After a six-month investigation, government economists concluded the merger would likely drive down costs for consumers without curbing competition. On October 29, 2008, the United States Department of Justice approved Delta's plan to acquire Northwest.

Delta and Northwest's operating certificates were merged on December 31, 2009. From a technical standpoint, Northwest then ceased to exist as an independent carrier. Ground operations and reservations systems were combined on January 31, 2010.

==Transition from Northwest to Delta==
In airports where Northwest and Delta operated in separate terminals, one airline moved to the other's terminal.

In Tampa International Airport, Northwest moved into Delta's Airside E from its previous location in Airside A on April 28, 2009.

In Los Angeles International Airport, Northwest, which had a smaller operation, moved into Delta's Terminals 5 and 6 from its previous location in Terminal 2 on June 30, 2009. (Although between May 12–17, 2017, Delta moved to Terminals 2 and 3, allowing easier transfers to/from the Tom Bradley International Terminal, after subsequent mergers such as Southwest-AirTran and American-US Airways opened up sufficient space in those terminals for Delta.)

At Orlando International Airport, Northwest moved from Airside 3 (Gates 31 to 38) to Airside 4 (Gates 71 to 78) where Delta had a much larger presence and a dedicated terminal. Prior to complete integration in 2010, Northwest operated solely out of gates 72, 74 and 76.

On January 18, 2010, Philadelphia International Airport became the last airport to transition from Northwest to Delta.

Northwest WorldPerks was merged into Delta SkyMiles on October 1, 2009.

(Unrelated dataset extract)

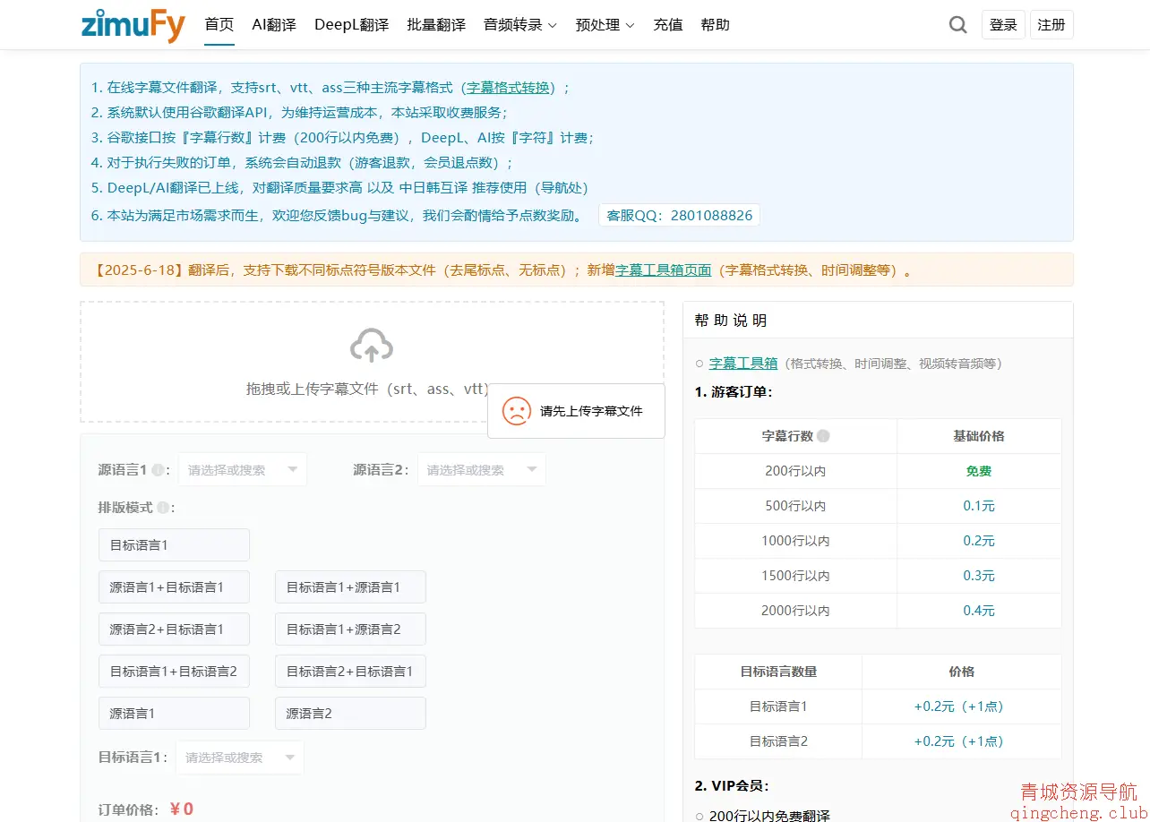Click info icon next to 源语言1

tap(158, 470)
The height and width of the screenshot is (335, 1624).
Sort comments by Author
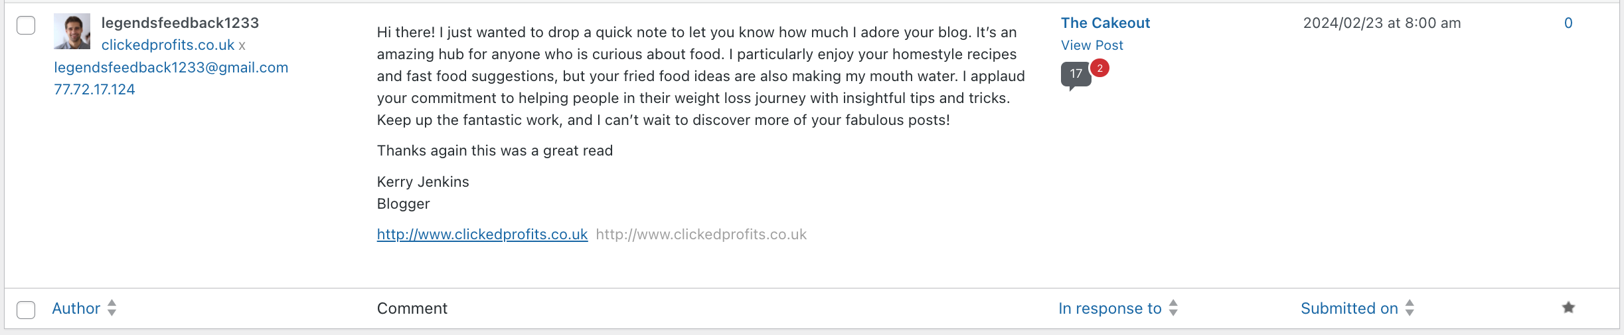pos(76,308)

While Delta had said during merger talks that it would not close any hubs, over the coming years it would close several. Cincinnati was drawn down by 2013, Memphis closed in 2013, and it pulled out of Tokyo–Narita in 2020.

==The fleet==
Prior to merging with Northwest Airlines, Delta Air Lines had an all-Boeing (including McDonnell Douglas aircraft) fleet.
Northwest operated a mixed fleet of Boeing, McDonnell Douglas, and Airbus aircraft. Northwest was the largest owner and operator of the Airbus A330.